Enfin, je me réjouis que ces deux accords permettent d’ouvrir un centre d’innovation consacré aux nouvelles technologies et à leurs conséquences. L’influence de la France en sera renforcée. Son installation dans les locaux qui hébergent également le Lab Banque de France permettra de nouer des collaborations fructueuses. Il est important qu’en pleine compétition internationale, la France demeure un acteur de pointe dans le domaine des nouvelles technologies.

Je vous invite donc à adopter ce projet de loi.

M. Pierre-Henri Dumont (LR). Je souligne l’exploit du rapporteur : il est passé d’un petit texte – qui concerne l’accès à la sécurité sociale française pour une poignée d’agents de la BRI – à un exposé digne des cours de sciences économiques et sociales qui m’ont été prodigués au lycée, où l’on m’imposait d’acheter Alternatives économiques. Je n’en étais pas un lecteur assidu.

Le groupe Les Républicains soutiendra ce texte technique, qui obtiendra sinon l’unanimité du moins une large majorité.

Il s’agit de renforcer l’attractivité de la France. La place financière de Paris devient de plus en plus importante, grâce à un ensemble de facteurs dont le Brexit. On ne peut que s’en réjouir.

Mme Sabine Thillaye (DEM). La BRI est l’une des plus anciennes institutions financières, puisqu’elle a été créée il y a plus de cent ans pour faciliter le règlement de réparations dues par l’Allemagne en application du traité de Versailles.

Depuis lors, la volonté d’accentuer la coopération monétaire et financière internationale s’est manifestée. Les missions de la BRI ont de ce fait évolué et elles portent désormais également sur la manière de faire face aux défis posés par l’accélération des évolutions technologiques et par les transformations des services bancaires et financiers. La BRI occupe une position centrale grâce aux différents centres d’innovation répartis dans le monde entier, afin d’analyser les grandes tendances technologiques et de proposer des solutions nouvelles.

Trois banques centrales étaient candidates pour l’implantation de tels centres dans l’Union européenne – la Banque de France, la Bundesbank et la BCE. Deux sites ont été retenus : Paris et Francfort. Il s’agit d’une avancée pour les relations franco-allemandes et pour l’Eurosystème.

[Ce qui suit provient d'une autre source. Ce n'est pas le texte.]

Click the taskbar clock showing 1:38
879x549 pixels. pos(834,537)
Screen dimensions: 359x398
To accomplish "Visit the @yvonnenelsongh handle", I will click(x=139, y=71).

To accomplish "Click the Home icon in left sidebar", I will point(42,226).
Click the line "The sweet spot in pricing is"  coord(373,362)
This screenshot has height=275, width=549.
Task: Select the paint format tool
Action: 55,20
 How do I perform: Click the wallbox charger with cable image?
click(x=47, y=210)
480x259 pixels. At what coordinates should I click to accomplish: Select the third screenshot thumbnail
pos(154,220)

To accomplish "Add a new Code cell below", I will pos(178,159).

Le groupe Démocrate (MODEM et indépendants) votera en faveur de l’adoption de ce projet car la localisation à Paris d’un centre d’innovation constitue un atout majeur pour le rayonnement de la France, même si le nombre des personnes concernées est limité.

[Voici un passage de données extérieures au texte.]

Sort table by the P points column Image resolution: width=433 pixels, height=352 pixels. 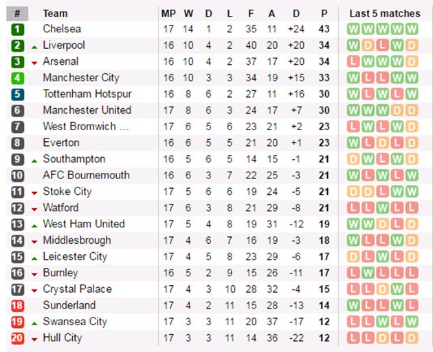pos(324,14)
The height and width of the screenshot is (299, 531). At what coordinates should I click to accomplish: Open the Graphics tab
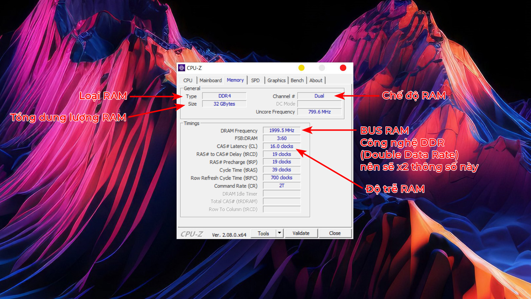[276, 80]
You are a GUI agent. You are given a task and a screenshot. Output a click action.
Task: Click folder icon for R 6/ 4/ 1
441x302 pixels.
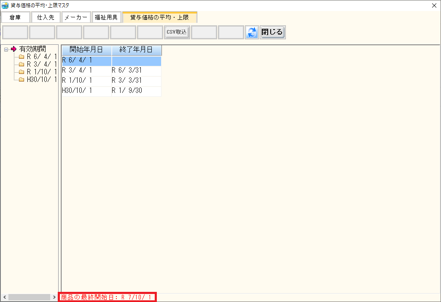[x=22, y=57]
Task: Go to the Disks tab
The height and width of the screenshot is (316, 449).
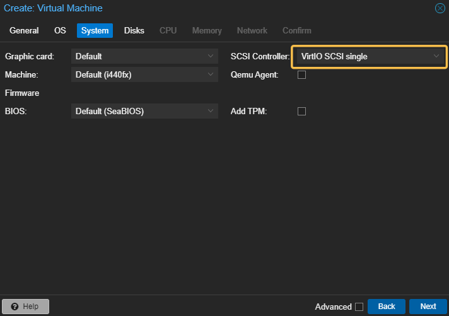Action: pos(134,30)
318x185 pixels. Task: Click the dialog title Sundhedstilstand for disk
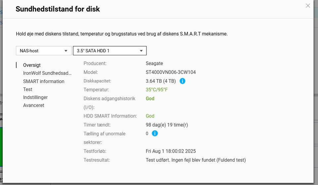click(58, 9)
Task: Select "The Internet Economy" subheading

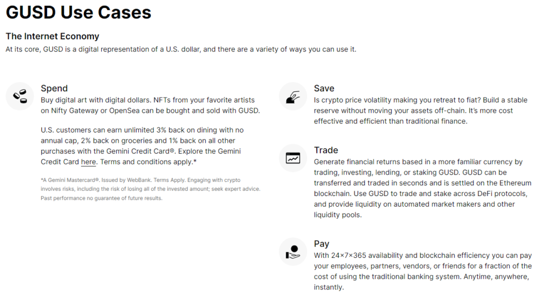Action: (x=53, y=37)
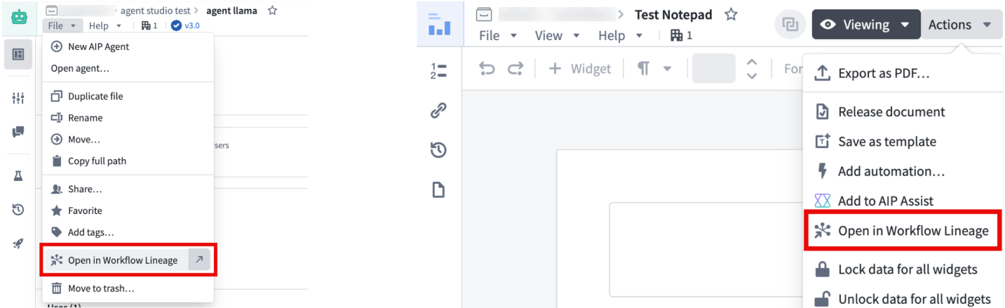Screen dimensions: 1005x308
Task: Open the flask evaluation icon in left sidebar
Action: (x=18, y=176)
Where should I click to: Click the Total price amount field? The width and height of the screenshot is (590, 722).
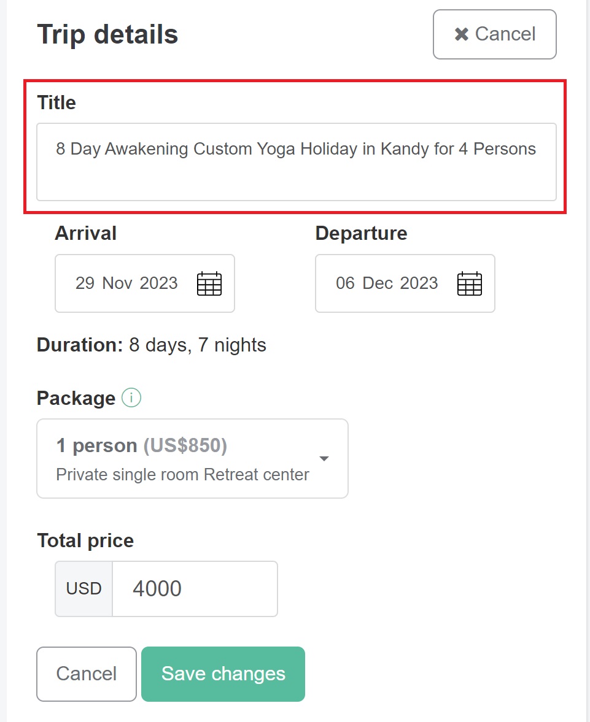(x=194, y=588)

M. Alain David (SOC). Nous pouvons nous réjouir que la BRI ait choisi la France pour installer l’un de ses centres d’innovation.

Le texte qui nous est soumis comporte un accord de siège classique avec une institution internationale et ses articles n’appellent pas de commentaire particulier – ils visent à garantir le bon accomplissement des missions de l’institution et la sérénité de ses personnels.

Je m’étonne que la discussion de ce projet de loi en séance publique ne fasse pas l’objet de la procédure d’adoption simplifiée.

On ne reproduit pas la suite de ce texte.